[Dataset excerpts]
-=-=-=-=-

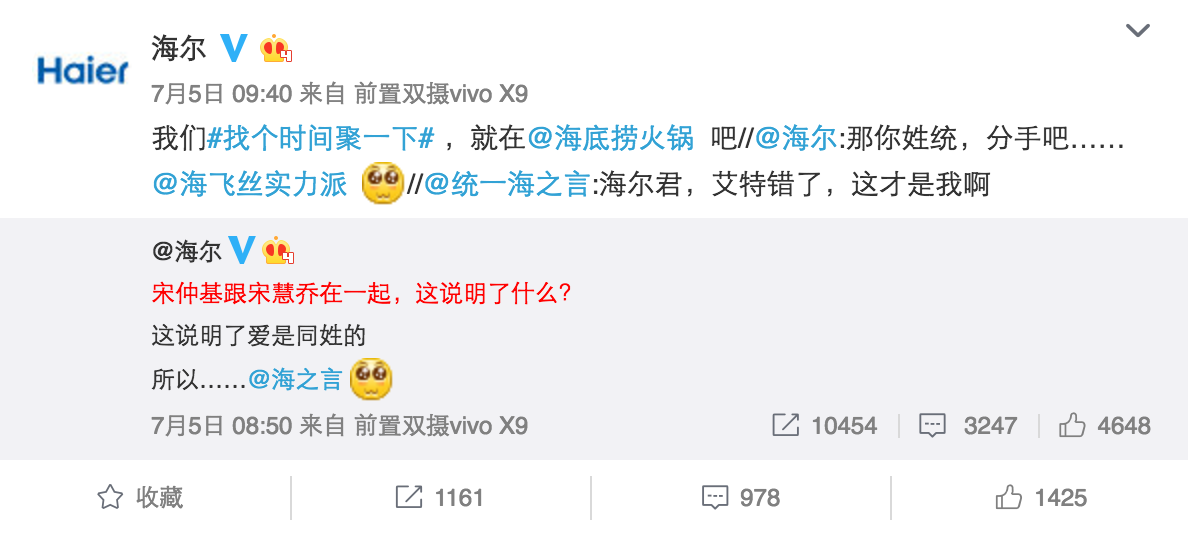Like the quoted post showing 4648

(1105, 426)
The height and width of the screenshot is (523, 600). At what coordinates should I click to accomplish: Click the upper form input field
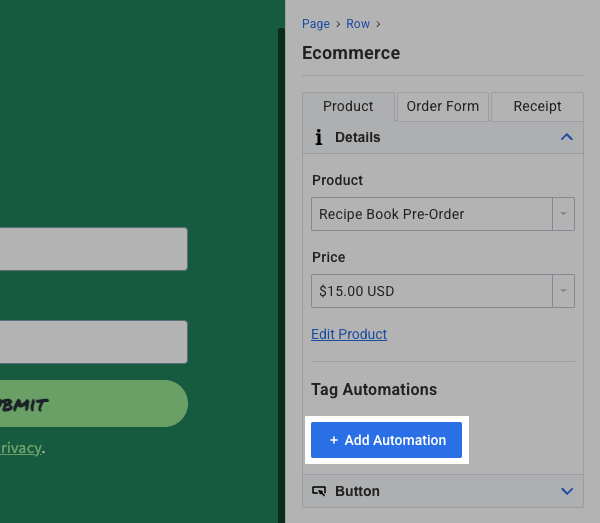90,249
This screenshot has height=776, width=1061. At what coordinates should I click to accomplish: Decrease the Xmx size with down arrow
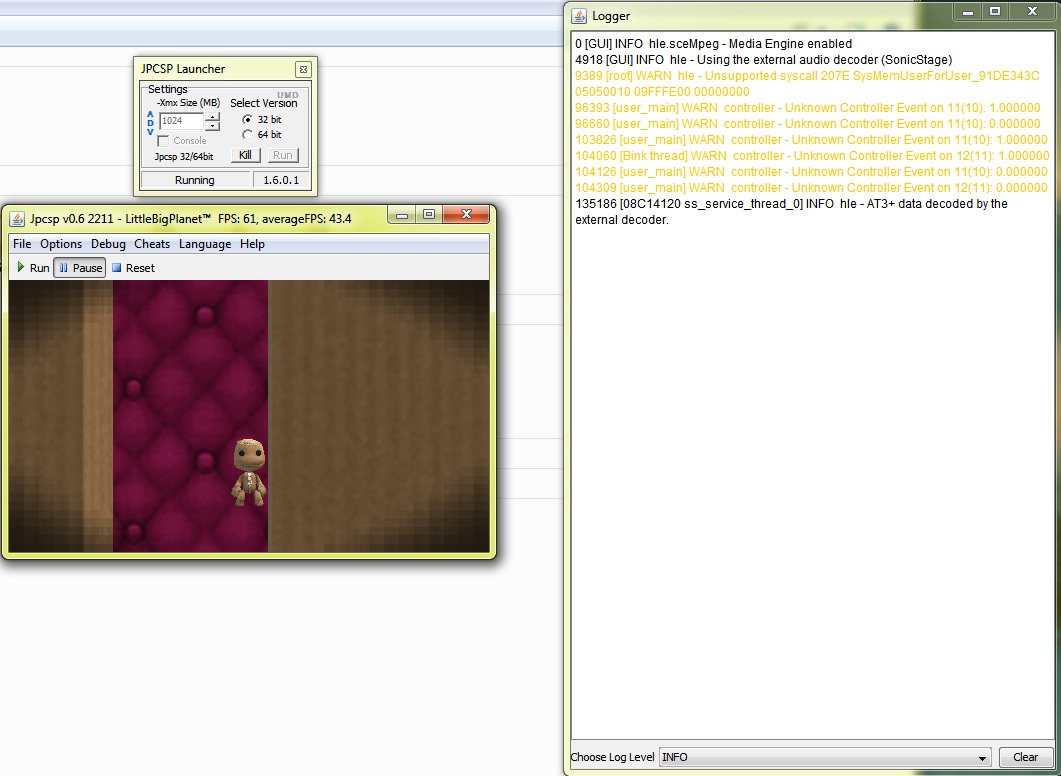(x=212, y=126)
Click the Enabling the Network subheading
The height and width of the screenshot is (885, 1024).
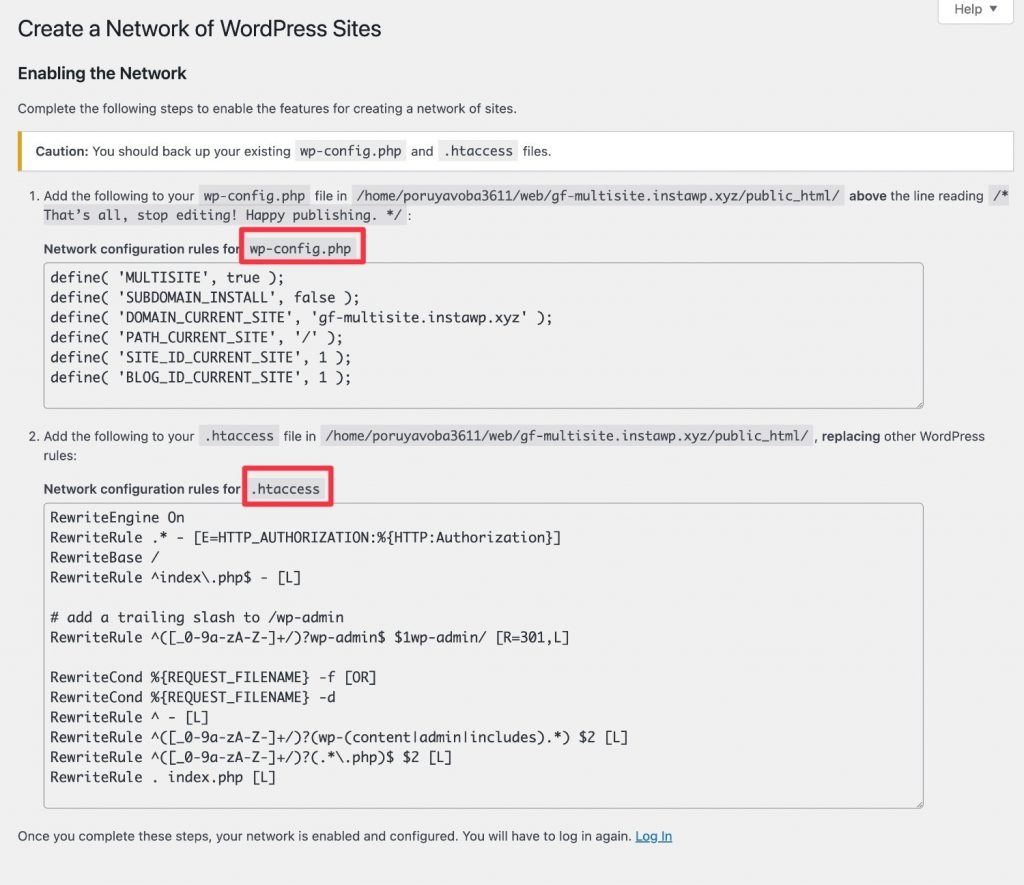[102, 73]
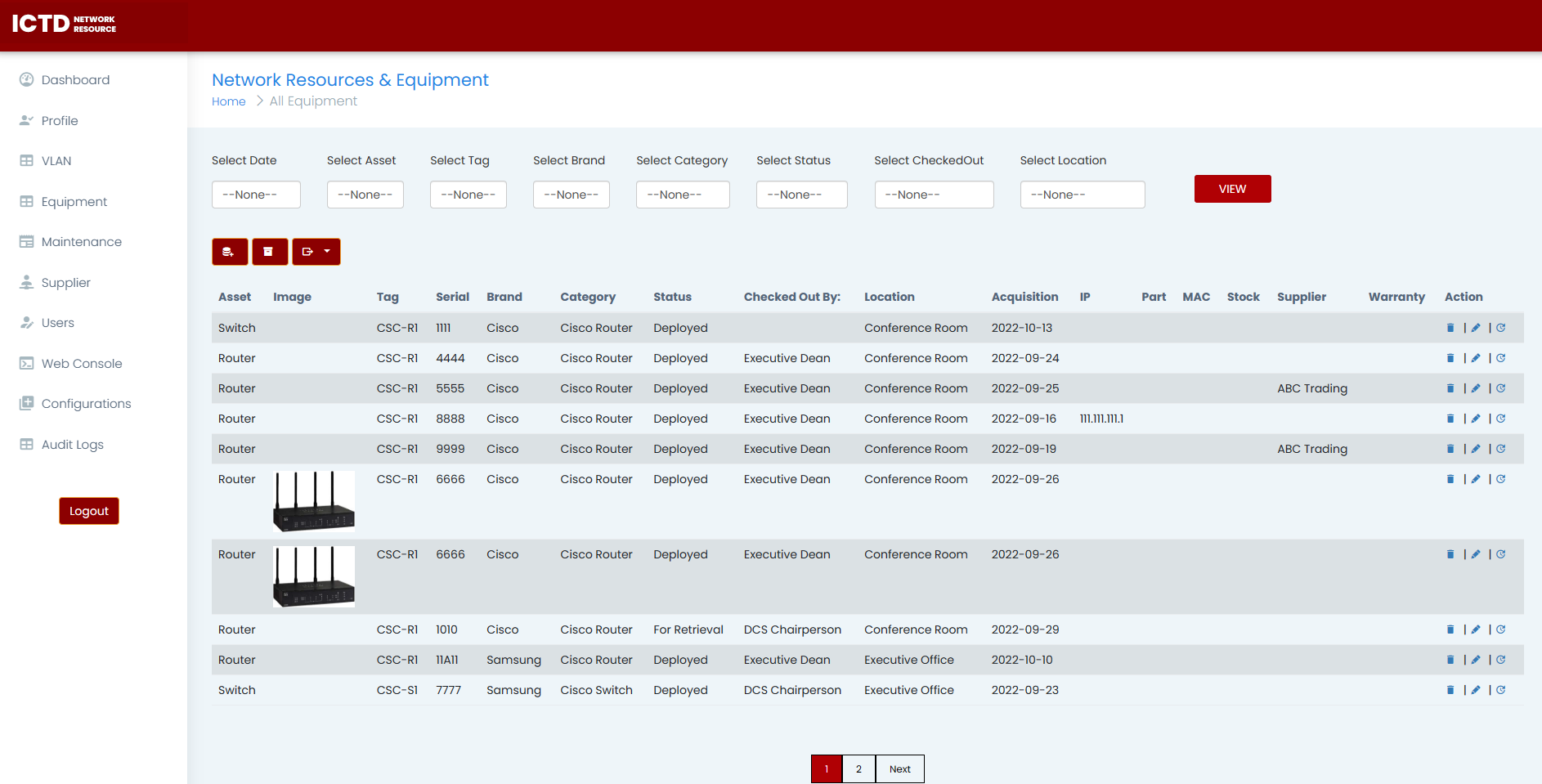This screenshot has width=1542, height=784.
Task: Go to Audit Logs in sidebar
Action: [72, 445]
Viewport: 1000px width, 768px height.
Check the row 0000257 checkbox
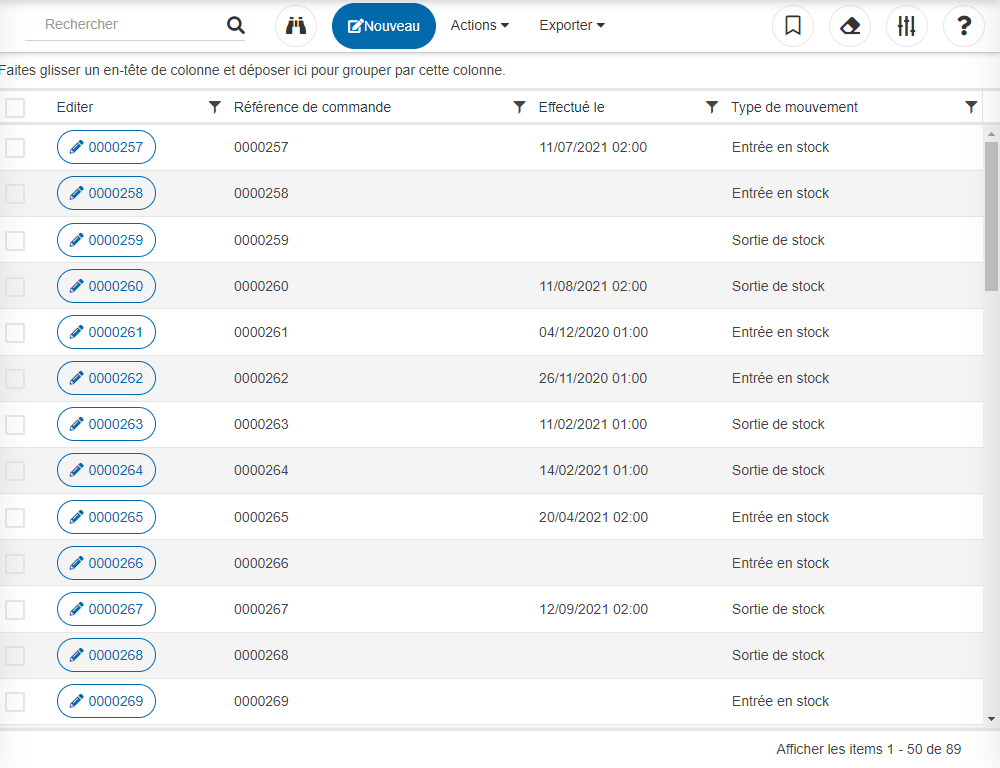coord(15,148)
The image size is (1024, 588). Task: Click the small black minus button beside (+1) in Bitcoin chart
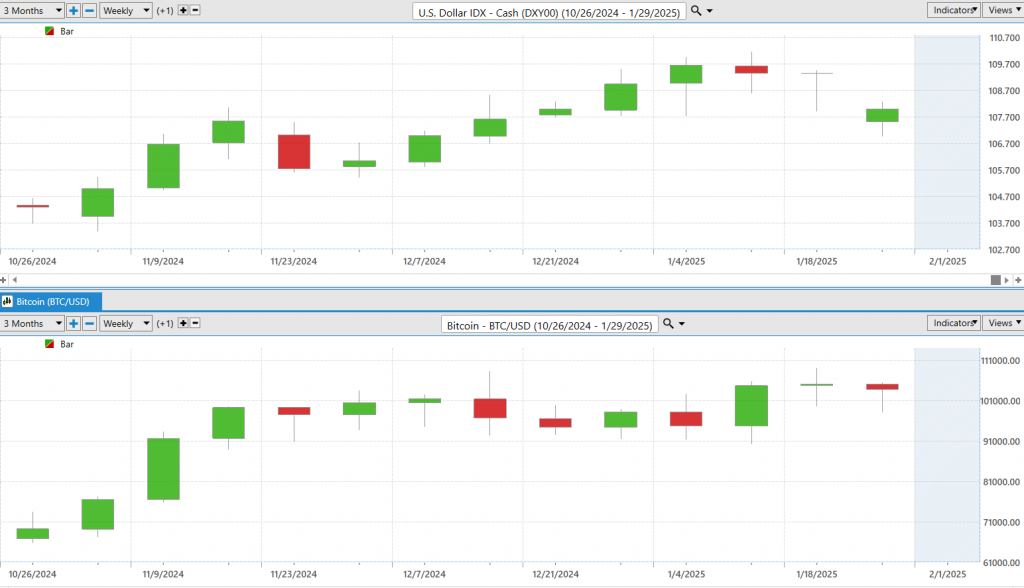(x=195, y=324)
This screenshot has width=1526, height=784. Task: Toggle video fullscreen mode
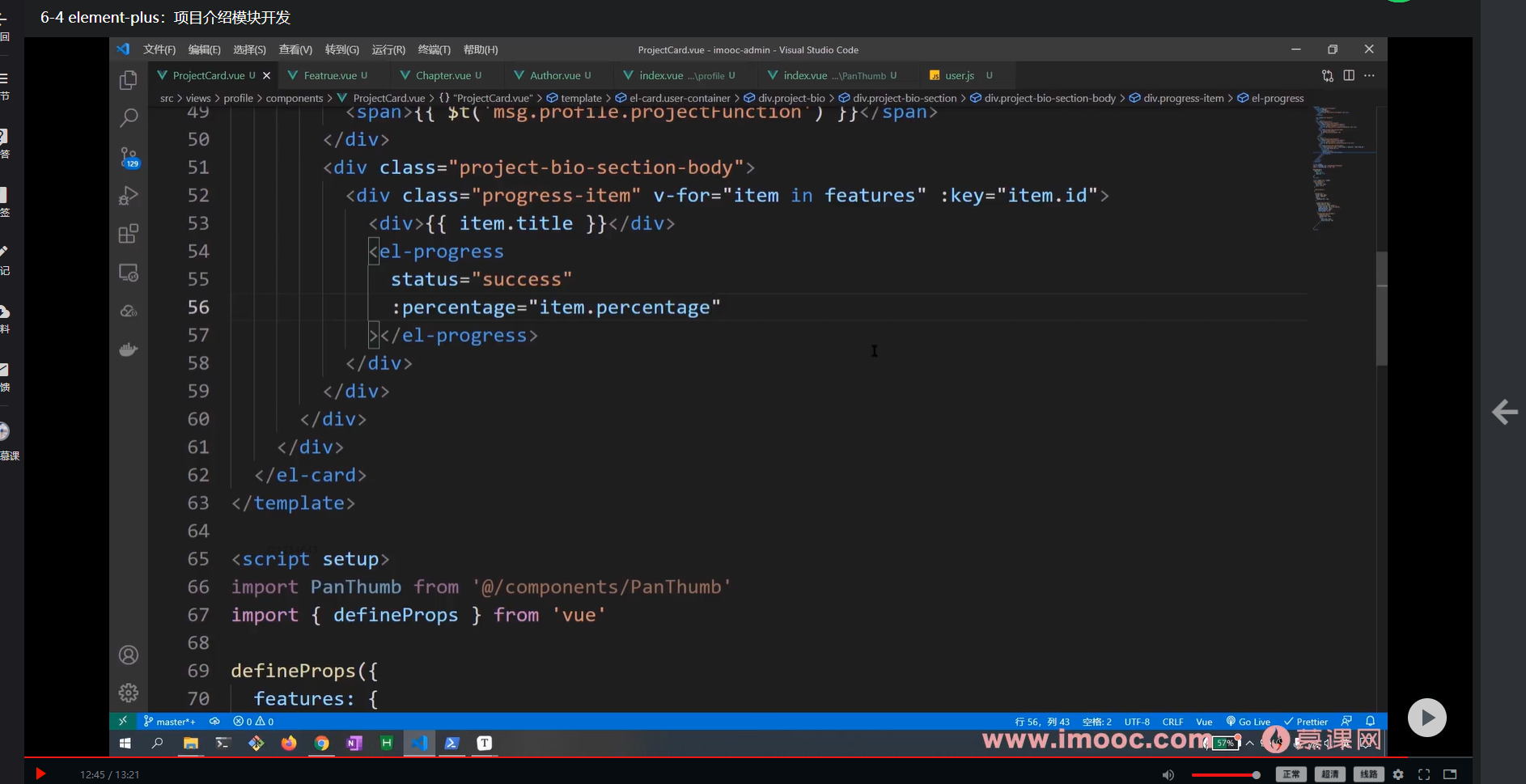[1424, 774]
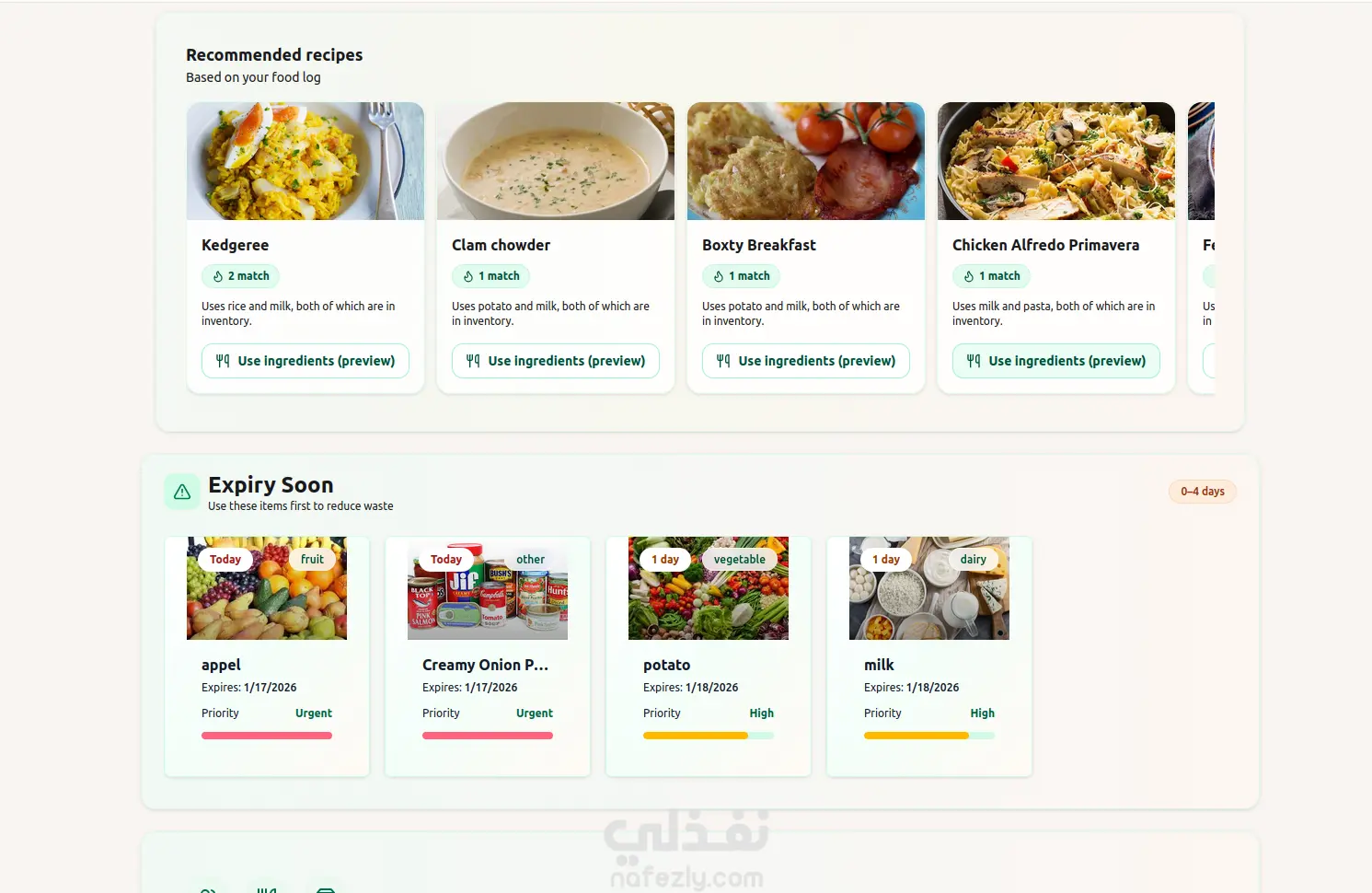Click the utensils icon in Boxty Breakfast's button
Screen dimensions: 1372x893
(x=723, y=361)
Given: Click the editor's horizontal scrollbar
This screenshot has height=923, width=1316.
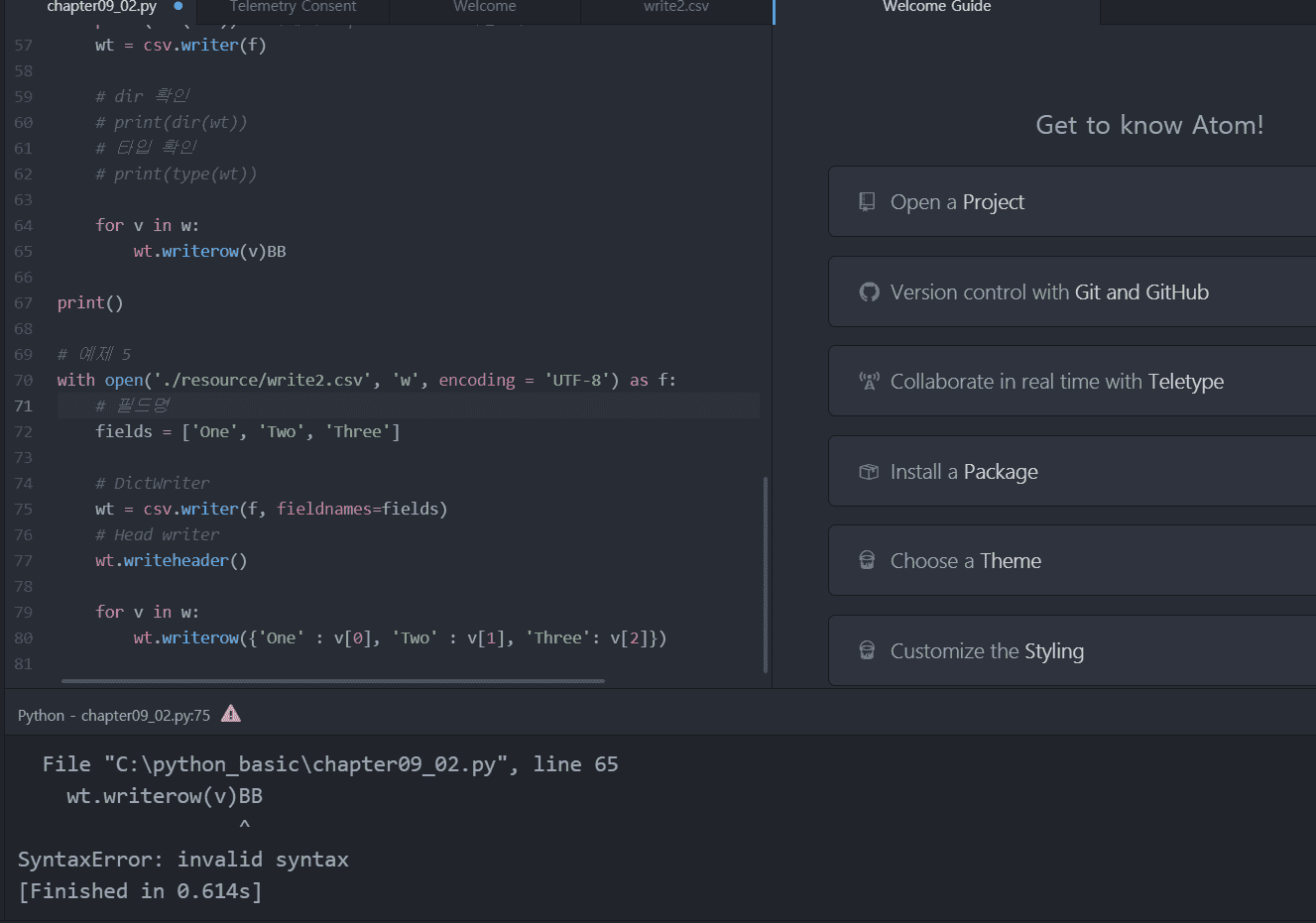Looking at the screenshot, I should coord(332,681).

-=-=-=-=-

**Task statement:**
From the line containing "Given: Click the" through the last line of the entries, both included, print each line exactly and omit any picture.

**Answer:**
Given: Click the editor's horizontal scrollbar
This screenshot has height=923, width=1316.
Looking at the screenshot, I should coord(332,681).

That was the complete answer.